■ ASSIGNMENT ■
Please begin with the line containing "You are a GUI" and reproduce each line exactly until the records below end, without any pictures.

[Collected data entries]
⟨

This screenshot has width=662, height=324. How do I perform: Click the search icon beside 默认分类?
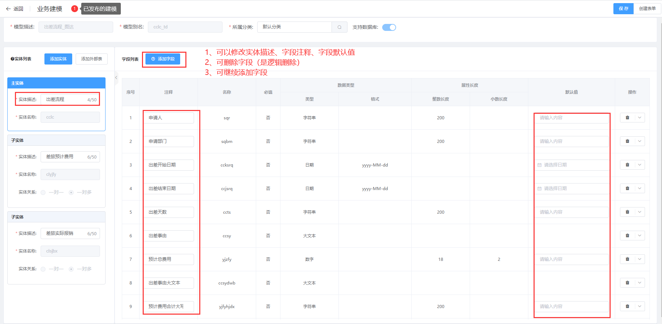tap(340, 27)
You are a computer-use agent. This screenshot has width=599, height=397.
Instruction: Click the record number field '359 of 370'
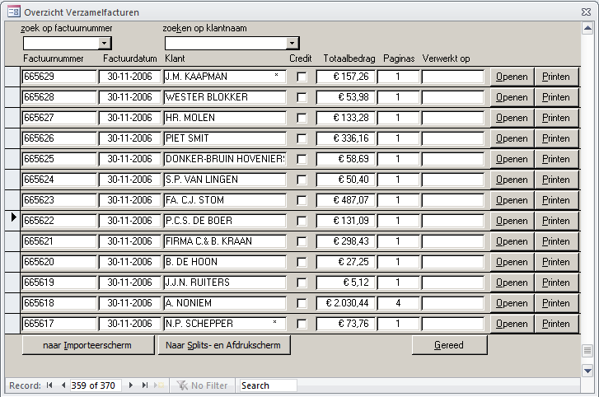(x=96, y=385)
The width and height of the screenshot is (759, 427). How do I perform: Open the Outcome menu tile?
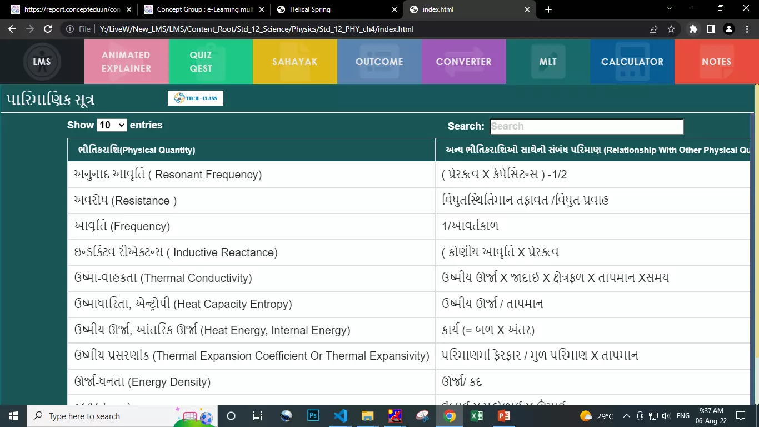[379, 62]
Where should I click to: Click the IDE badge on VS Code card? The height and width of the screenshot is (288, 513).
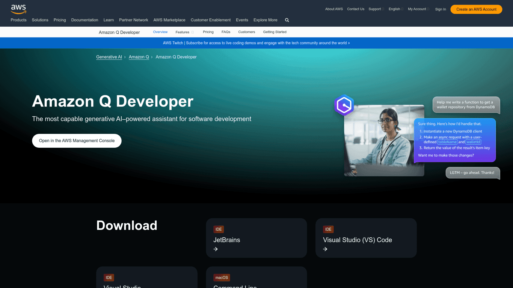pyautogui.click(x=328, y=229)

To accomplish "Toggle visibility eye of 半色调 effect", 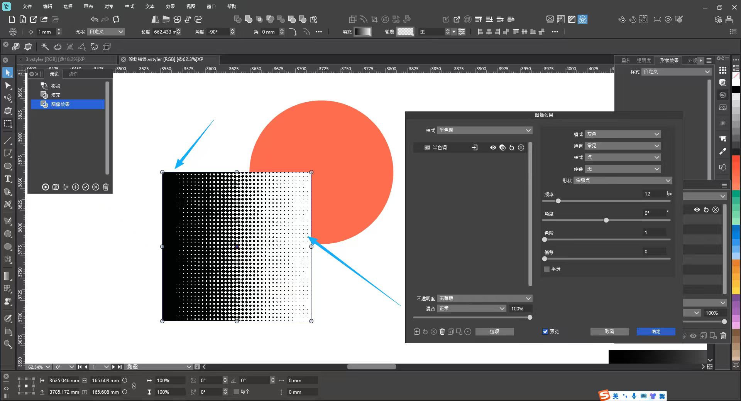I will [x=493, y=148].
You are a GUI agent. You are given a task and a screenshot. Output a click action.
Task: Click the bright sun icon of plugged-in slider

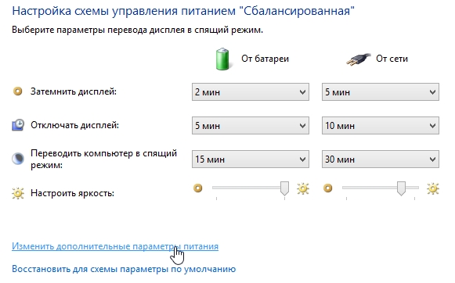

⟩

■ RESPONSE BELOW ■
You are a GUI agent. You are given a task and a screenshot. Output a click action.
Task: Click the bright sun icon of plugged-in slider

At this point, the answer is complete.